This repository contains a code base that permits the execution of a real time analysis of environmental data recovered by Sensor.Community sensors. The main objective is to answer the following queries:
Query1: For those sensors having sensor_id < 10000, find the number of measurements and the temperature average value. Using a tumbling window, calculate this query:
- every 1 hour (event time)
- every 1 week (event time)
- from the beginning of the dataset
Query2: Find the real-time top-5 ranking of locations (location) having the highest average temperature and the top-5 ranking of locations (location) having the lowest average temperature. Using a tumbling window, calculate this query:
- every 1 hour (event time)
- every 1 day (event time)
- every 1 week (event time)
Query3: Consider the latitude and longitude coordinates within the geographic area which is identified from the latitude and longitude coordinates (38°, 2°) and (58°, 30°). Divide this area using a 4x4 grid and identify each grid cell from the top-left to bottom-right corners using the name "cell_X", where X is the cell id from 0 to 15. For each cell, find the average and the median temperature, taking into account the values emitted from the sensors which are located inside that cell. Using a tumbling window, calculate this query:
- every 1 hour (event time)
- every 1 day (event time)
- every 1 week (event time
The code for the queries can be found in the codebase at these directories:
- sabd2-flink/src/main/java/com/diagiac/flink/query1/Query1.java
- sabd2-flink/src/main/java/com/diagiac/flink/query2/Query2.java
- sabd2-flink/src/main/java/com/diagiac/flink/query3/Query3.java
We also implemented alternate of the query 1 using Kafka Streams and the implementation can be found at:
- sabd2-kafka/src/main/java/com/diagiac/kafka/streams/Query1KafkaStreams.java
This project uses Docker and DockerCompose to instantiate the Kafka, Zookeeper, Flink, Grafana, Prometheus, Redis and Publisher/Consumer containers.

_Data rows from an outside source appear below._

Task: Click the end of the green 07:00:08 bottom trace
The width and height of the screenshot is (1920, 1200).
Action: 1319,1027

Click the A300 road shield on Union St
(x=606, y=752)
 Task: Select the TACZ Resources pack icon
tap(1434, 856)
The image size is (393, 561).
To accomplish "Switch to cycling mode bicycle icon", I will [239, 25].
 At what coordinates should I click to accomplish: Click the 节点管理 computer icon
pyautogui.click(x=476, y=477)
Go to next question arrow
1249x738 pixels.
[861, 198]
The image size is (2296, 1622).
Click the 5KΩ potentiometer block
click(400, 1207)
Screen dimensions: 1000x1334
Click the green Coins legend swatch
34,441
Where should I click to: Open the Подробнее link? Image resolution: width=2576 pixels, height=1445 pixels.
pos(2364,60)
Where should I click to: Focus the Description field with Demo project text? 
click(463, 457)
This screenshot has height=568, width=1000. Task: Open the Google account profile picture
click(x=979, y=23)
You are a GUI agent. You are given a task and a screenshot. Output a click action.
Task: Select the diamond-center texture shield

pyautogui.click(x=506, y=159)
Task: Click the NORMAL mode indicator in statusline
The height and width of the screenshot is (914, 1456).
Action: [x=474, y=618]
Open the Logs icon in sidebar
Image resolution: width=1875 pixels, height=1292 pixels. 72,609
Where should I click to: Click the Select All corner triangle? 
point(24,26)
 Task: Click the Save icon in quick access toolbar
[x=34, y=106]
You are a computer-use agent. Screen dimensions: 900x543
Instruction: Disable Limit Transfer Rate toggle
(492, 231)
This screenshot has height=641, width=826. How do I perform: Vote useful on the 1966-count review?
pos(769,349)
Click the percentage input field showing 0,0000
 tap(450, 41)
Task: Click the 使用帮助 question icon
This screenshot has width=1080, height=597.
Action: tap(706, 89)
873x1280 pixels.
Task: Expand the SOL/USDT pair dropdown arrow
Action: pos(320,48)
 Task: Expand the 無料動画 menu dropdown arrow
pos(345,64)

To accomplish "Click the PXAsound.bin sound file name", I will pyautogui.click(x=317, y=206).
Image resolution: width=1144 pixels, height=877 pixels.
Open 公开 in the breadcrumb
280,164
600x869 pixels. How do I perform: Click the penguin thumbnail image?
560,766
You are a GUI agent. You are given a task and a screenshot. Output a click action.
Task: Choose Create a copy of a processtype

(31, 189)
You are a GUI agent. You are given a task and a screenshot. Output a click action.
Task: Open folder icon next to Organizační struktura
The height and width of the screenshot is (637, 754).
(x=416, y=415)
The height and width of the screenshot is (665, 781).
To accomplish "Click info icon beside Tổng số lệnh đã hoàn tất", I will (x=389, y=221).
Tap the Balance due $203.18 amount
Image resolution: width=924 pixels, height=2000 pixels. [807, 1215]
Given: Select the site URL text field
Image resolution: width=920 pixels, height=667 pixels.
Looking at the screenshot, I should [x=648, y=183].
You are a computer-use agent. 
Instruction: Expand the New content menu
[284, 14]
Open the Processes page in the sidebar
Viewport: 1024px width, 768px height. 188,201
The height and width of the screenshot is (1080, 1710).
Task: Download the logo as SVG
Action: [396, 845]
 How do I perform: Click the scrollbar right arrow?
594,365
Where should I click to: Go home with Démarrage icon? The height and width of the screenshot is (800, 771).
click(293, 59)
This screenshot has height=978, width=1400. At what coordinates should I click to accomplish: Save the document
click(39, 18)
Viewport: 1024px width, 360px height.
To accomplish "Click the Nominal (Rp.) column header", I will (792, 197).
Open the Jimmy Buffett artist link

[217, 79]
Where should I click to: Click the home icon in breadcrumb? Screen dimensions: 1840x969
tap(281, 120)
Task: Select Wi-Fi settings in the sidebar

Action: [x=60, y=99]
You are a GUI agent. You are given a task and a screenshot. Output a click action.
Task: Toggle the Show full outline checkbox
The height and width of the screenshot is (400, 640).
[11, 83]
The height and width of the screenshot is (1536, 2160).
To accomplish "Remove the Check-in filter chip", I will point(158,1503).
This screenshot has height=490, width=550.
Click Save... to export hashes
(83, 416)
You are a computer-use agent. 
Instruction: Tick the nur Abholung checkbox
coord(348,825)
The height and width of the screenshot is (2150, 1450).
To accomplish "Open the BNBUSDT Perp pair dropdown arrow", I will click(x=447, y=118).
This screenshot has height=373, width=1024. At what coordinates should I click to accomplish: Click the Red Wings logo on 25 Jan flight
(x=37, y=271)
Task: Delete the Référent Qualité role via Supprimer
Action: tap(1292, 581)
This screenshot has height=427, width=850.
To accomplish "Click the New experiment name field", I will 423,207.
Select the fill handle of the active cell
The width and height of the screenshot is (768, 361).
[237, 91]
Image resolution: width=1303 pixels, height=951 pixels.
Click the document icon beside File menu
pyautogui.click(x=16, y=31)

NOTE: First you need to compile the project using Maven. Open a terminal in the project base directory and execute the following command
mvn clean package
NOTE: Also some initialization ops are needed before the deploymento of the application, so execute this command in the project base directory
./scripts/init.sh
To deploy this project use DockerCompose:
docker compose up -d
NOTE: Do this after the deployment phase. Also you need to wait for the Producer to begin its work. Open a terminal in the project base directory and follow these steps:
- Bash:
./scripts/submit_job.sh <num-query> <parallelization-level>
- Shell:
.\scripts\submit_job.cmd <num-query> <parallelization-level>
where num-query
is the number of the query to execute:
- 1 -> Query1
- 2 -> Query2
- 3 -> Query3
- 4 -> Query1KafkaStreams
- Flink: http://localhost:8081/
- Prometheus: http://localhost:9090/graph
- Grafana: http://localhost:8000/
You can find the Grafana Dashboards of the project at:
- performances: http://localhost:8000/d/UDdpyzz7z/prometheus-2-0-stats?orgId=1&refresh=5s
- query results: http://localhost:8000/d/2J8ln097k/sabd-project-2?orgId=1&var-redis=Redis-Cache&var-sensor=8762&var-window=Hour
- Kafka: used for data ingestion
- Flink: used for data stream processing
- Prometheus: used as data storage for query metrics.
- Redis: used to cache output data to be read by the data visualization layer.
- Grafana: used to visualize output data after processing and performances from Prometheus.